I'm conscious of it when I read the newspaper. There's a journalist at the New York Times named Charlie LeDuff. He's astonishing. He's like an old-time newspaperman, the kind of people we now read and think, I hope people knew what they had in their presence. I think history will be kind to him.

Before we met, I pictured you as an appealingly acerbic, hard-shelled enigma. I eventually found this to be untrue, of course, and I think that many readers will be pleased at just how much of your gooey center is exposed in the book. Are you ever surprised at how much of yourself you've revealed in your work?

I guess I am; it's that unwitting thing where you really think you're fooling people. But people aren't dumb, certainly not as dumb as one is about oneself. I haven't yet received a lot of reactions, because the book hasn't been out there very long. I haven't yet really heard from folks.

Do you relish hearing from people you don't know?

Sure, if it's in a kind of unmenacing, uncreepy way. If it doesn't involve, you know, hanks of hair and tiny, tiny writing.

Most of the pieces in "Fraud" originated elsewhere but have been revised for the book. Was it a positive experience to revisit work that has had a life of its own for some months or even years?
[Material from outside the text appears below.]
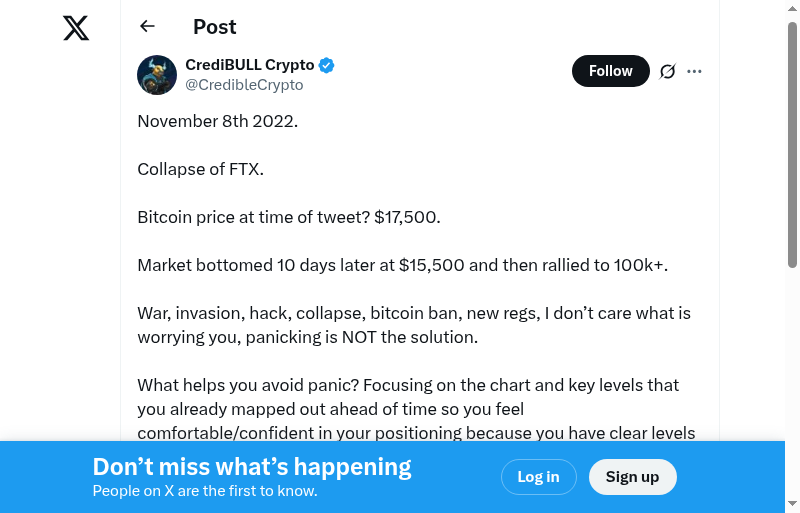Image resolution: width=800 pixels, height=513 pixels.
Task: Click the "Market bottomed 10 days later" line
Action: [402, 265]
In the final analysis, sure, it was a positive experience. But when I was doing it? Here's how I like to describe writing: It's like pulling teeth ... out of your dick. The pieces had to become a book, and not just a disparate collection -- they had to somehow mesh. There has to be some sort of arc, and I hope that I successfully managed to create one.

I wonder if the relative boom in humorous essays we're currently experiencing -- in your work and the work of David Sedaris, Sarah Vowell, Sandra Tsing Loh and others -- relates in any way to the recent rise in popularity of the memoir. You each write primarily in the first person; you base your work primarily on events in your lives. Do we, as a society, feel somehow isolated and therefore see these forms as a way of reconnecting with one another?

I view it more negatively than that; I think it's probably the culture of narcissism.

I understand why the narcissist is moved to record the minutiae of his existence, but why do so many opt to read these accounts?

I don't know. I ask myself that every day -- and live in fear of the answer.

So you see the rise of the personal essay and the memoir as a negative development?

I think anything I'm involved in, frankly, should be viewed as a negative development.